Here is a simplified version of your program, which works. Comments will follow.
number_list = []
def _adjust_counter_value(counter, n, max_count):
"""
We want the counter to go from 1 to max_count, then start over at 1.
This function adds n to the counter and then returns a tuple:
(new_counter_value, carry_to_next_counter)
"""
assert max_count >= 1
assert 1 <= counter <= max_count
# Counter is in closed range: [1, max_count]
# Subtract 1 so expected value is in closed range [0, max_count - 1]
x = counter - 1 + n
carry, x = divmod(x, max_count)
# Add 1 so expected value is in closed range [1, max_count]
counter = x + 1
return (counter, carry)
def increment_counter(start, i, max_count):
last = len(start) - 1 - i
copy = start[:] # make a copy of the start
add = 1 # start by adding 1 to index
for i_cur in range(last, -1, -1):
copy[i_cur], add = _adjust_counter_value(copy[i_cur], add, max_count)
if 0 == add:
return (copy, i, max_count)
else:
# if we have a carry out of the 0th position, we are done with the sequence
return None
def all_values(fresh_start, i, max_count):
number_list.append(fresh_start)
new_values = increment_counter(fresh_start,i,max_count)
if new_values != None:
all_values(*new_values)
all_values([1,1,1],0,3)
import itertools as it
correct = [list(tup) for tup in it.product(range(1,4), range(1,4), range(1,4))]
assert number_list == correct
Since you want the counters to go from 1 through max_count inclusive, it's a little bit tricky to update each counter.

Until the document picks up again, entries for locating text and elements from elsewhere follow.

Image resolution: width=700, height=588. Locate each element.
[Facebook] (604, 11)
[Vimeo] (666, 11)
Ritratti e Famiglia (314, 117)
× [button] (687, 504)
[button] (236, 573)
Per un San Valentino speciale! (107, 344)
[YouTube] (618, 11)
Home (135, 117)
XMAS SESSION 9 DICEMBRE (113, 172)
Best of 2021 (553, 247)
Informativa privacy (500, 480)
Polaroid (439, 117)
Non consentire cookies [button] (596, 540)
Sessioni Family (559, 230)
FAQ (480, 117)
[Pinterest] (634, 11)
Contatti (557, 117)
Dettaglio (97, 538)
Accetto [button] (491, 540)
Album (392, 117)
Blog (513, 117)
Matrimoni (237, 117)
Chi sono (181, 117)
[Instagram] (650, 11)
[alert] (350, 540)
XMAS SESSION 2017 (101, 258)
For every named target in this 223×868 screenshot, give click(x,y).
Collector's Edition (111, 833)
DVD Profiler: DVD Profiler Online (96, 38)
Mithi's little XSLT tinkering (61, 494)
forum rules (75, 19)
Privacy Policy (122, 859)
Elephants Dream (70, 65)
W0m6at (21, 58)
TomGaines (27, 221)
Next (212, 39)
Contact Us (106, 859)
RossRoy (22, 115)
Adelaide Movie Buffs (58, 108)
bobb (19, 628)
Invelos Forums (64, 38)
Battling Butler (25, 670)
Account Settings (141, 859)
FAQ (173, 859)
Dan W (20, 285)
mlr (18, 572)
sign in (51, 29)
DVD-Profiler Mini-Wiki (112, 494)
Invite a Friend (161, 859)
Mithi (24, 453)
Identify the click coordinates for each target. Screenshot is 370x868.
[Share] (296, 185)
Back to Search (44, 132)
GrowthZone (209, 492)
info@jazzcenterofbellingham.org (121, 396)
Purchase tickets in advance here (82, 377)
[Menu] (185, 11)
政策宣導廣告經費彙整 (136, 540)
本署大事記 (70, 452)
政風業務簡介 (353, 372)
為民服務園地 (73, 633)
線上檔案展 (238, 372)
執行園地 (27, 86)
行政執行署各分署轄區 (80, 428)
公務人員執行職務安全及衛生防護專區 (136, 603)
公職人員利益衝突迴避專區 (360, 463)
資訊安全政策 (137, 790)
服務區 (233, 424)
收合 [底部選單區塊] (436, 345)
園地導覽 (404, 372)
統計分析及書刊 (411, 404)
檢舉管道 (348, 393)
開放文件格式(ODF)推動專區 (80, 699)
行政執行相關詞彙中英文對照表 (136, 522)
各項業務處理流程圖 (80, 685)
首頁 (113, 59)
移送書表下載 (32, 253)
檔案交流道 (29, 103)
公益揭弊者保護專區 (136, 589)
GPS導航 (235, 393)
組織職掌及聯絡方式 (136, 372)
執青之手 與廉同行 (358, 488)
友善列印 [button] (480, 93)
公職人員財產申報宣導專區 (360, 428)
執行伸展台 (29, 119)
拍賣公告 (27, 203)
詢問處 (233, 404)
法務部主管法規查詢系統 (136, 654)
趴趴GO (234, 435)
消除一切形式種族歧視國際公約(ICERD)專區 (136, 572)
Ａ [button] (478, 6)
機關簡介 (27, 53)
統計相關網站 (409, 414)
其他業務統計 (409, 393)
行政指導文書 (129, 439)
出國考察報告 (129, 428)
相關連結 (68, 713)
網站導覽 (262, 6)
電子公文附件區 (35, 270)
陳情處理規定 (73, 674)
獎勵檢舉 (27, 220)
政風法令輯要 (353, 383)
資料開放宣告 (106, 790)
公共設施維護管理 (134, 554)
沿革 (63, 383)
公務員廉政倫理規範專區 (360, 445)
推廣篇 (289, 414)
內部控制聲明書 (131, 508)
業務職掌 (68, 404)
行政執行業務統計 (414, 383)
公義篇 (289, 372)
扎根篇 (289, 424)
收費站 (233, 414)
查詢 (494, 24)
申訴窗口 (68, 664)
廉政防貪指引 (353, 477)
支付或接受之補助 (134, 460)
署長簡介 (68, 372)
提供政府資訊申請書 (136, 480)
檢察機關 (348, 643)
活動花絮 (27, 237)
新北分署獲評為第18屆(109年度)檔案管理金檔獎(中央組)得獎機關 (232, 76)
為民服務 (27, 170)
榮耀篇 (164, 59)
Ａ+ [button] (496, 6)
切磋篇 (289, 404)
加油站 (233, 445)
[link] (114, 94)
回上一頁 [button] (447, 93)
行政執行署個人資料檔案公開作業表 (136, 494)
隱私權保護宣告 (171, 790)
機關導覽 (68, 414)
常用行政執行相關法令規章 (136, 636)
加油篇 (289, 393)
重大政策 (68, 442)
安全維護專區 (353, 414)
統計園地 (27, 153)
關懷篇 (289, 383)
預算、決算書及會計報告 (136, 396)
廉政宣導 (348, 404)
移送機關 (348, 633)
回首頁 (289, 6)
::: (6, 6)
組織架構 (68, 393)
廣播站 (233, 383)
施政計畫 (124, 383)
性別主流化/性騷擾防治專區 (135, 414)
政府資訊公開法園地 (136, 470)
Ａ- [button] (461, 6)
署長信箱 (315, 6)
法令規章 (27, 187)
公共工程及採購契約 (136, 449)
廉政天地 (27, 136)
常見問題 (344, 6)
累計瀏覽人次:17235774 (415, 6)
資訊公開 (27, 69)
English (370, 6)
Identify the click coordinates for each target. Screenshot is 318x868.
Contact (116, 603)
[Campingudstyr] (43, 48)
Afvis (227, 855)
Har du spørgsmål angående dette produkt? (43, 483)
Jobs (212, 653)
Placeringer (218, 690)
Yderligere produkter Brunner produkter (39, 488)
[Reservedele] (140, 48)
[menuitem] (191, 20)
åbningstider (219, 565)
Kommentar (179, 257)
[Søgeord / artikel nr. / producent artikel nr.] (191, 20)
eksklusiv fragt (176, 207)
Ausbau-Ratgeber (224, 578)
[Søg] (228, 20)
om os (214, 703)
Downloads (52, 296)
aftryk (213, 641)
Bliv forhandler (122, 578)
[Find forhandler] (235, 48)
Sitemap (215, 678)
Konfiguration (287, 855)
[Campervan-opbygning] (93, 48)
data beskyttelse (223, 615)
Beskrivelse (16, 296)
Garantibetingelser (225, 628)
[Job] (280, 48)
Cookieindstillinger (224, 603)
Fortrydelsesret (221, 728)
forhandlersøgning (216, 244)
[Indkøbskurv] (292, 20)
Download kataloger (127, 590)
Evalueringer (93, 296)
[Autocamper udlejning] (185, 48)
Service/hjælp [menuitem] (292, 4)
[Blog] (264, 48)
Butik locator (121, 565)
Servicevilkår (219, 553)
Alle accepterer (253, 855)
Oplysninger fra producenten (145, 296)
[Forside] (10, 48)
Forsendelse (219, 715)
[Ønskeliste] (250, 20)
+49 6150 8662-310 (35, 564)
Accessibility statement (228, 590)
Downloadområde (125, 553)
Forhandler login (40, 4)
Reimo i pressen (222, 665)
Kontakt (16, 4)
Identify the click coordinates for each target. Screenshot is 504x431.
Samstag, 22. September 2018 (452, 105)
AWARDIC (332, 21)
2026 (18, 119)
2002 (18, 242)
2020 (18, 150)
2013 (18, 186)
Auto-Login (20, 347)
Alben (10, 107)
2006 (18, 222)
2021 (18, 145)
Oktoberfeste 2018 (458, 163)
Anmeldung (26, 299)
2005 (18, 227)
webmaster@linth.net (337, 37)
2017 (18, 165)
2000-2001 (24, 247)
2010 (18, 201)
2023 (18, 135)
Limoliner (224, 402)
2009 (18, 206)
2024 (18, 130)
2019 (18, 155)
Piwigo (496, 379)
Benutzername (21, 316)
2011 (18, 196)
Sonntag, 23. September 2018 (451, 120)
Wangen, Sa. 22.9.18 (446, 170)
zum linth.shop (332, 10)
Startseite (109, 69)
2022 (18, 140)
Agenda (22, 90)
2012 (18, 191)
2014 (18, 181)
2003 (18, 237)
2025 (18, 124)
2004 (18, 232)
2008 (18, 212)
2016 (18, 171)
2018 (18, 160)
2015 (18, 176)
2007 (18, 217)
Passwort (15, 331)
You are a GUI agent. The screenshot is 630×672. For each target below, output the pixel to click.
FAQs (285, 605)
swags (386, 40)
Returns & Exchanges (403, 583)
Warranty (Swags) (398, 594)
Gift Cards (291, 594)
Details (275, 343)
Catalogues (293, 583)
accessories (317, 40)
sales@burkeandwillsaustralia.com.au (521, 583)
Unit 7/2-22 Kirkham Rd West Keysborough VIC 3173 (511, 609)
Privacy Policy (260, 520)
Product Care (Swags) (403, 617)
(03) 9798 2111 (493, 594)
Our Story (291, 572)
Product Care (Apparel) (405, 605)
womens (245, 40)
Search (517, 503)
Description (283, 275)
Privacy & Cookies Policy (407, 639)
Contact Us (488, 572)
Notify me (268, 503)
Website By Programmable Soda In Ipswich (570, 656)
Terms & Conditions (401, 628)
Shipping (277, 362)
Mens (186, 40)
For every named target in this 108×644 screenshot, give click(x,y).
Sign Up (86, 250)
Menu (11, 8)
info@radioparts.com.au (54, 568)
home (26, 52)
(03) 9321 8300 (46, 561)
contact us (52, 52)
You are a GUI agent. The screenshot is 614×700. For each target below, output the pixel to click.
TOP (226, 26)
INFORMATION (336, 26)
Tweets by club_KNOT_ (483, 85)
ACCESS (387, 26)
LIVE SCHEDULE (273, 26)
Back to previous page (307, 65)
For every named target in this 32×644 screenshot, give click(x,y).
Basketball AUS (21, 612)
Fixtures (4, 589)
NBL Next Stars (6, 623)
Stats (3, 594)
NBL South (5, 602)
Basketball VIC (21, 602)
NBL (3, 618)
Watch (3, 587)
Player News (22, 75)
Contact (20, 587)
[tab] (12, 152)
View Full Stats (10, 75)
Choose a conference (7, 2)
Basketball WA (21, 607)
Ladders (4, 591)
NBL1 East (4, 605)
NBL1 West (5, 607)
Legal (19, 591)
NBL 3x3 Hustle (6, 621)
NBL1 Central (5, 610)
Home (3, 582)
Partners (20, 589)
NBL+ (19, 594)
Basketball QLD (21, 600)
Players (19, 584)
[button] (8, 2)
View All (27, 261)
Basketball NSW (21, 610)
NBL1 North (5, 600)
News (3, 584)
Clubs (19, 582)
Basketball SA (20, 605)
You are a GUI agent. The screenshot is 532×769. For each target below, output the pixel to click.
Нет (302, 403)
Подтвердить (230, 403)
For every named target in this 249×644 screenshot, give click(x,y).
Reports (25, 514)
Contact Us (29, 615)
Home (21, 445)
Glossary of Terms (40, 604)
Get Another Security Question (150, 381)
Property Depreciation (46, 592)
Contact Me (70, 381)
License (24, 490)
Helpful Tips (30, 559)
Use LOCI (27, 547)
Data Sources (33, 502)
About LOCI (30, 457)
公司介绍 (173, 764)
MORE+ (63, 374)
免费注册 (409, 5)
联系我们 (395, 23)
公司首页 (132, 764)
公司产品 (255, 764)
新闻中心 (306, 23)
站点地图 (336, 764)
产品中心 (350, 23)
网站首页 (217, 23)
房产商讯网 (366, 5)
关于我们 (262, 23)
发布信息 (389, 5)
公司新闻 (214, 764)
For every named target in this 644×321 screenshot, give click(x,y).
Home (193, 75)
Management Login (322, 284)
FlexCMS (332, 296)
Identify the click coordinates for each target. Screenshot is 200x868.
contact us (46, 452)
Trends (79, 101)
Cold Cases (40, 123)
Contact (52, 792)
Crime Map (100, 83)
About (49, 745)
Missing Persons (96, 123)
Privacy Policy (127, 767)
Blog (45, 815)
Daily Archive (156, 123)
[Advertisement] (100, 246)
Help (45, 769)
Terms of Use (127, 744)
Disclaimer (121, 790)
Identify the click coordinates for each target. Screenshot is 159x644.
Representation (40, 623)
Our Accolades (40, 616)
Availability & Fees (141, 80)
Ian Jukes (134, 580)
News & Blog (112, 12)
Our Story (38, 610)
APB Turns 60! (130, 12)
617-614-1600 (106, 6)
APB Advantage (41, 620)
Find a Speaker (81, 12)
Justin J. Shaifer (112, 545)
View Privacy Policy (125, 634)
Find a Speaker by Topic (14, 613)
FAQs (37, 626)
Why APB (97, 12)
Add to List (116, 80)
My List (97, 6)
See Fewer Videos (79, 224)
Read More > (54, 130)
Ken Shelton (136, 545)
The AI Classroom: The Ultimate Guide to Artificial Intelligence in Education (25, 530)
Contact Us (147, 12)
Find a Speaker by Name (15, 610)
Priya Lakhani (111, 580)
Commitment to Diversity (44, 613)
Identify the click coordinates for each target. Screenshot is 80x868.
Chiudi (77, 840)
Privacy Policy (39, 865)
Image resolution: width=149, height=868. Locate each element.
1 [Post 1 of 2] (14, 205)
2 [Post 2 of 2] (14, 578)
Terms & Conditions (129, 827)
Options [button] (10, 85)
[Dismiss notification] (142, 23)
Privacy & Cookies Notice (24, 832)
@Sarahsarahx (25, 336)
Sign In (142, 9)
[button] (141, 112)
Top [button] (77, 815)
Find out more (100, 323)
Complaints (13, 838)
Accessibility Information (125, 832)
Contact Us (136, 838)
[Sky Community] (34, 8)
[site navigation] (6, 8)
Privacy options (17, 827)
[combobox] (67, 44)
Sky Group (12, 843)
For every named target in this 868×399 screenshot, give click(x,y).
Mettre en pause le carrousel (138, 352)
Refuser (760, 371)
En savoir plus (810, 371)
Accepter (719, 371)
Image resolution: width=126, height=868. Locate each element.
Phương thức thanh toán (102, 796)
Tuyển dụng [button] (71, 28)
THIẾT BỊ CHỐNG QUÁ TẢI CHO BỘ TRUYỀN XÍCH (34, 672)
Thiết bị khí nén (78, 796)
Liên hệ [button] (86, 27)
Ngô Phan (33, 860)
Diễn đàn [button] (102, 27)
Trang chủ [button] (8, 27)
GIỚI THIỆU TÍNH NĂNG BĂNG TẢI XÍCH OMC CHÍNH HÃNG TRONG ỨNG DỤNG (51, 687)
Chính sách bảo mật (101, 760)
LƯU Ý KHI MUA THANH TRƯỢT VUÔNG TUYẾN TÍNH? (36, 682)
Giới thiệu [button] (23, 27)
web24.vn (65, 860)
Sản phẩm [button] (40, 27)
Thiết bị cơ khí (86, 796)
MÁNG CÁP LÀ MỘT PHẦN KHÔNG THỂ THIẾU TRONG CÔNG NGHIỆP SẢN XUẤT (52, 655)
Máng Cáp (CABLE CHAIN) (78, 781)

Your original solution was to use several if statements, but here I have made a helper function that uses divmod() to compute each new digit. This lets us add any increment to any digit and will find the correct carry out of the digit.
Your original program never changed the value of i so my revised one doesn't either. You could simplify the program further by getting rid of i and just having increment_counter() always go to the last position.
If you run a for loop to the end without calling break or return, the else: case will then run if there is one present. Here I added an else: case to handle a carry out of the 0th place in the list. If there is a carry out of the 0th place, that means we have reached the end of the counter sequence. In this case we return None.
Your original program is kind of tricky. It has two explicit return statements in counter() and an implicit return at the end of the sequence. It does return None to signal that the recursion can stop, but the way it does it is too tricky for my taste. I recommend using an explicit return None as I showed.
Note that Python has a module itertools that includes a way to generate a counter series like this. I used it to check that the result is correct.
I'm sure you are writing this to learn about recursion, but be advised that Python isn't the best language for recursive solutions like this one. Python has a relatively shallow recursion stack, and does not automatically turn tail recursion into an iterative loop, so this could cause a stack overflow inside Python if your recursive calls nest enough times. The best solution in Python would be to use itertools.product() as I did to just directly generate the desired counter sequence.
Since your generated sequence is a list of lists, and itertools.product() produces tuples, I used a list comprehension to convert each tuple into a list, so the end result is a list of lists, and we can simply use the Python == operator to compare them.